- **Exercise prompt**:
Rewrite the lines of the excerpt, starting at the line that has "Close the Transcript panel" and continuing to the end, with "Button Colors" changed to "Theme Colors" and nothing else altered. Omit the pictures from your answer.

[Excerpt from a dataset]
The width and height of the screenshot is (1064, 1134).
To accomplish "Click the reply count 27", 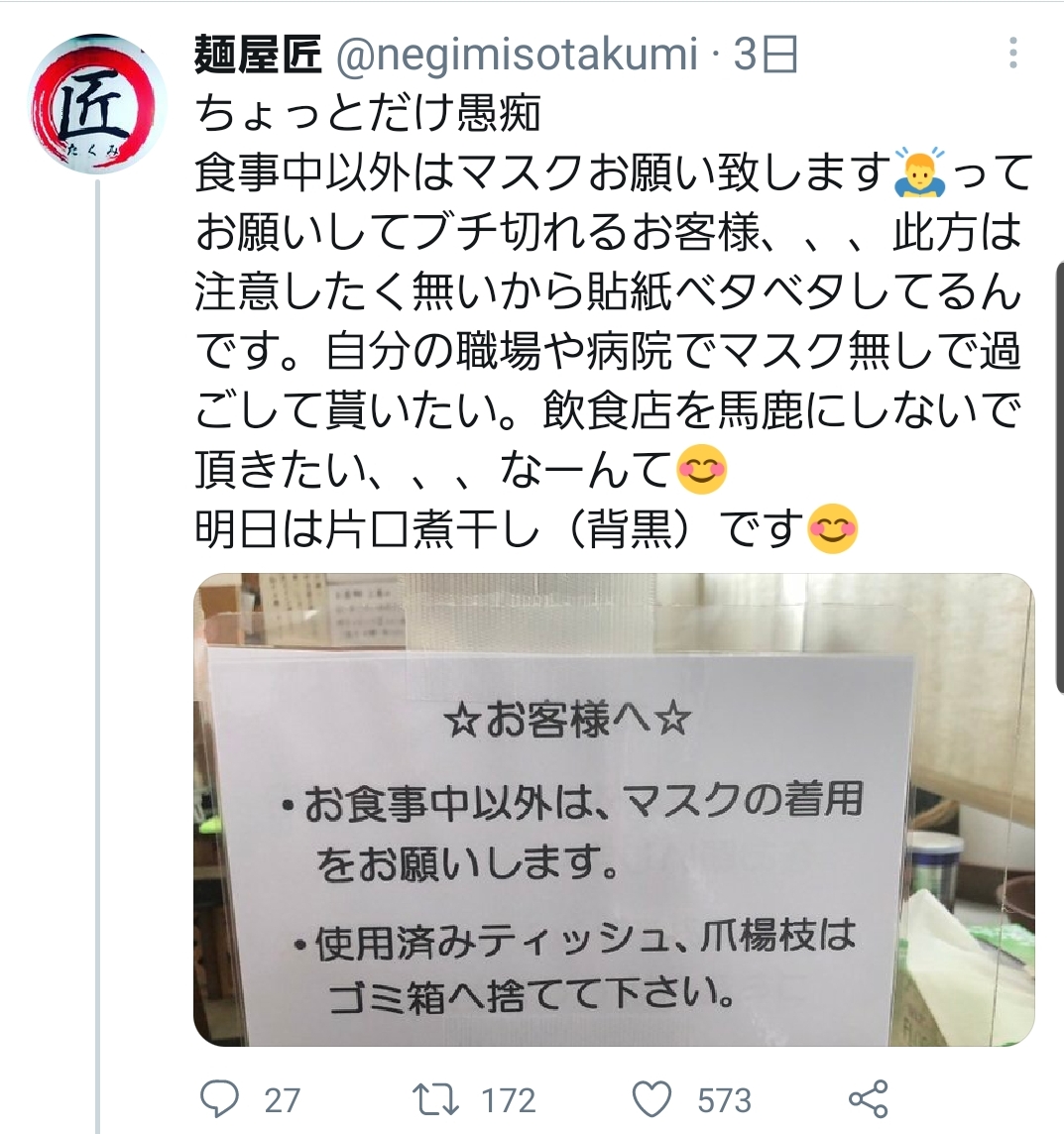I will tap(282, 1100).
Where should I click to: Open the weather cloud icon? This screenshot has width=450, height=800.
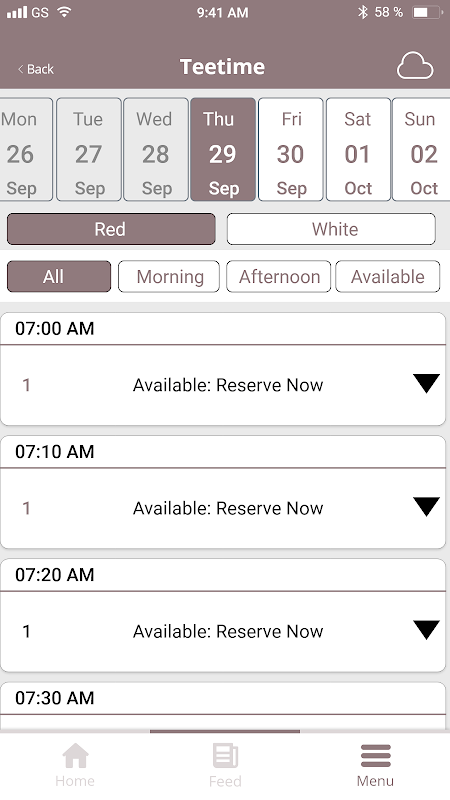[415, 65]
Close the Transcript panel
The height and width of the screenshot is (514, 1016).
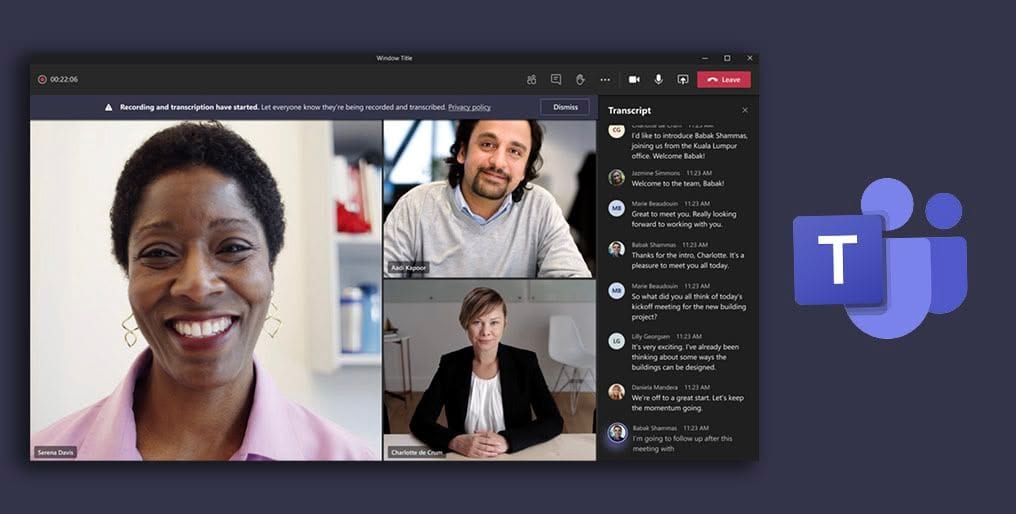[744, 110]
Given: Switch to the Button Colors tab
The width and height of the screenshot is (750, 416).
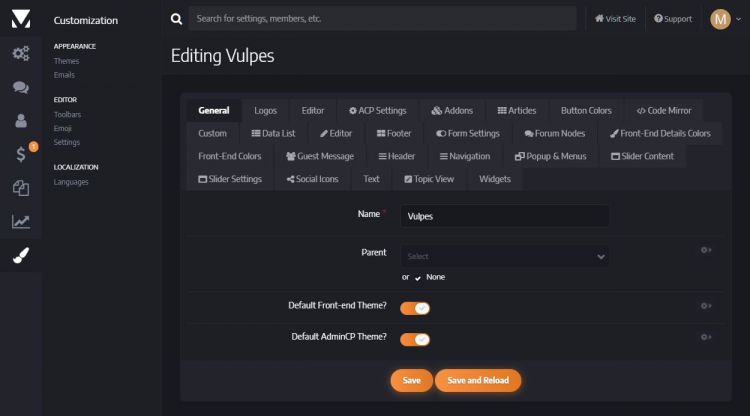Looking at the screenshot, I should click(x=586, y=110).
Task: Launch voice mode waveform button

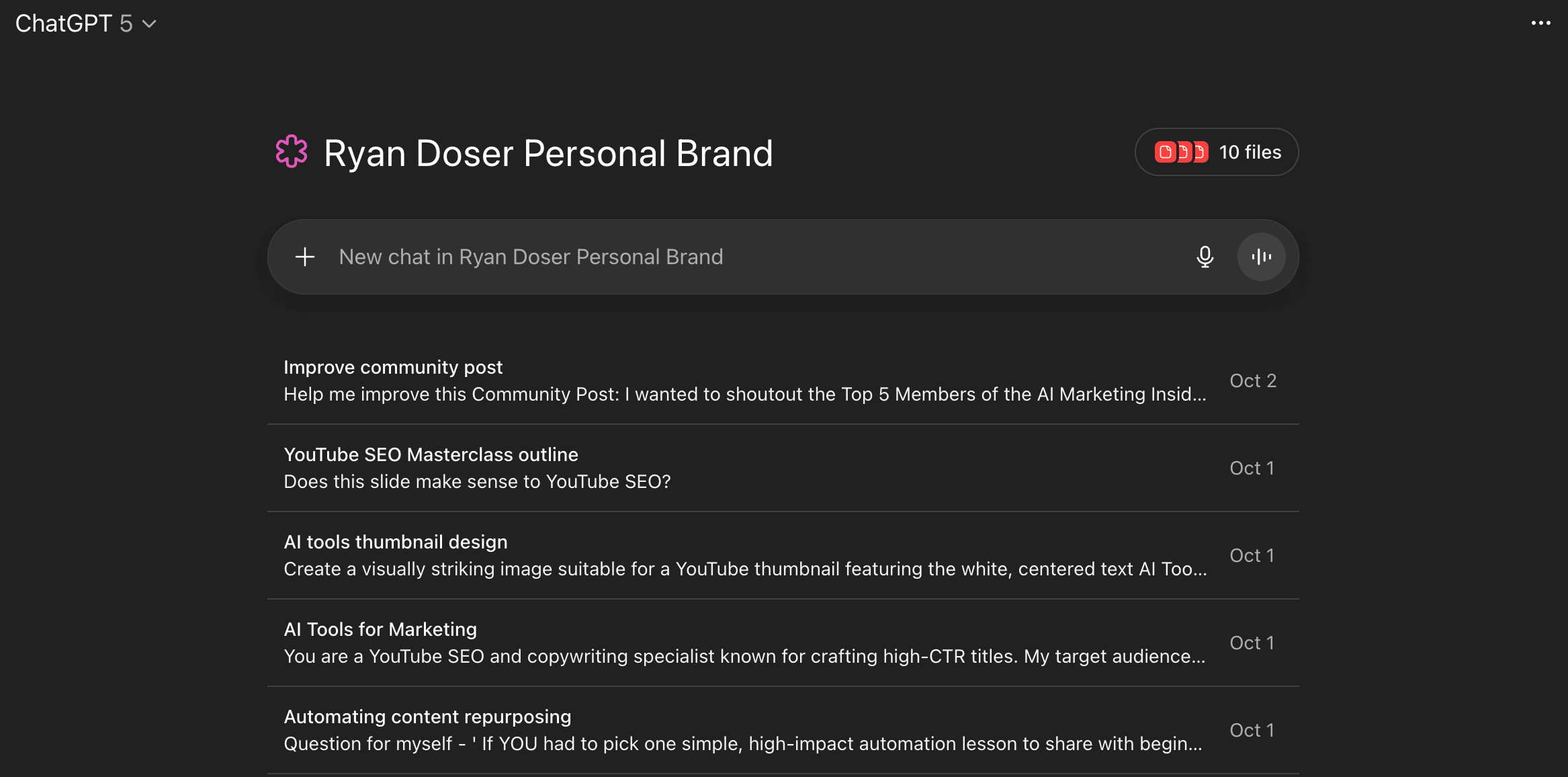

- **Worked answer**:
Close the Transcript panel
The height and width of the screenshot is (514, 1016).
[744, 110]
Given: Switch to the Theme Colors tab
The width and height of the screenshot is (750, 416).
Looking at the screenshot, I should click(x=586, y=110).
Task: Launch voice mode waveform button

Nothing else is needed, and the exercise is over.